だから、Ksを使う暗号アルゴリズム(映像ストリームの暗号化アルゴリズム)やカードとテレビの通信方法(プロトコル)は変更できないが、そこはクラッキングとは関係ない。そして、KmからKsを計算するカード内の処理にも問題はなく、KmなしでKsを計算する方法は知られていない。少なくとも現在のクラッキングのツールでは使われていない。
今回のクラッキングは、暗号を破ったわけではなく、鍵(Km)を盗んだというのが第一のポイントである。
鍵を盗まれるという「あってはならないこと」レベル1
b-casカードはコンピュータであるが、カードの中のソフトにいくつかの欠陥があった。その欠陥の詳細は省略するが、ポイントは、テレビの中で動くために必要な処理には、欠陥が無かった(少なくとも現状では見つかってない)ということである。

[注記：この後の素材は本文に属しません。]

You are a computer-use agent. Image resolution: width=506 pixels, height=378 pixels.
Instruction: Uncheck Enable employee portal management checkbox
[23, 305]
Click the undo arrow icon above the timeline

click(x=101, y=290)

おそらく製造時に使うものだが、テレビの中では必要ない機能がカードのソフトには含まれていて、そこに欠陥があった。
だから、欠陥を無くす変更は比較的簡単であり、直したカードを現状のテレビの中で動かすことには何の支障もない。
もちろん、セキュリティ製品の欠陥はどういうものであれ「あってはならないこと」であり、今回のクラッキングで利用された欠陥は、かなりひどいものである。ロットごとに欠陥の内容は違うが、カード内の情報を外部から自由に書き換えられる欠陥もあるようで、このカードを使っている限りは「b-cas完全終了」というのは正しい。
しかし、これは想定外のことではない。
暗号を使っている限り、鍵が盗まれるというのは全て想定の範囲でなくてはいけない。鍵は単なるデジタルデータであり、どれだけ厳重に管理しても内部からのリークで漏洩することはあり得る。また、通常のカードリーダではない特殊な装置で情報を読み取ることもできる。どちらもできる人間が限られているので、簡単にできることではないが、社会的な自爆テロのようなことは起き得る。
ポイントは、鍵を盗まれた時にその鍵を(妥当なコストで)入れ替えられるかどうかである。鍵交換の時必要なコストと鍵を守るためにかけるコストの釣り合いである。
もし、Kmの管理方法を変えて欠陥を直した時に、カードとテレビの間の通信方法が変更になるとしたら、b-casには基本設計のミスがあったということになるだろう。しかし実際は、Kmに関する処理はカードの中に閉じているので、カードのソフトを変更して新しいカードを作れば、テレビの改造は必要ない。
「Kmをカード内に秘匿し、Kmによって契約情報を管理し、契約情報とKmによってKsの出力をコントロールする」つまり、テレビを信用しないで、見せてよい放送だけを見せる、というb-casの仕組みそのものには問題がない。
鍵を変えられないという「あってはならないこと」レベル2
b-casが、有料放送の視聴制限のためのカードであれば、今回のようにクラックされても、カードの総入れ替えで対処できる。入れ替えの為の顧客管理はできているはずだし、その費用も視聴料金の一部をあてることができる。
それが現実的に可能なようにb-casは設計されている。つまり、カードとテレビのセキュリティに関する役割分担は適切にできている。設計上の不具合は無かったといってよいと思う。
しかし、b-casは、用途を拡大し無料放送の管理にも使われてしまい、そのために実質的に交換不可能なカードになってしまった。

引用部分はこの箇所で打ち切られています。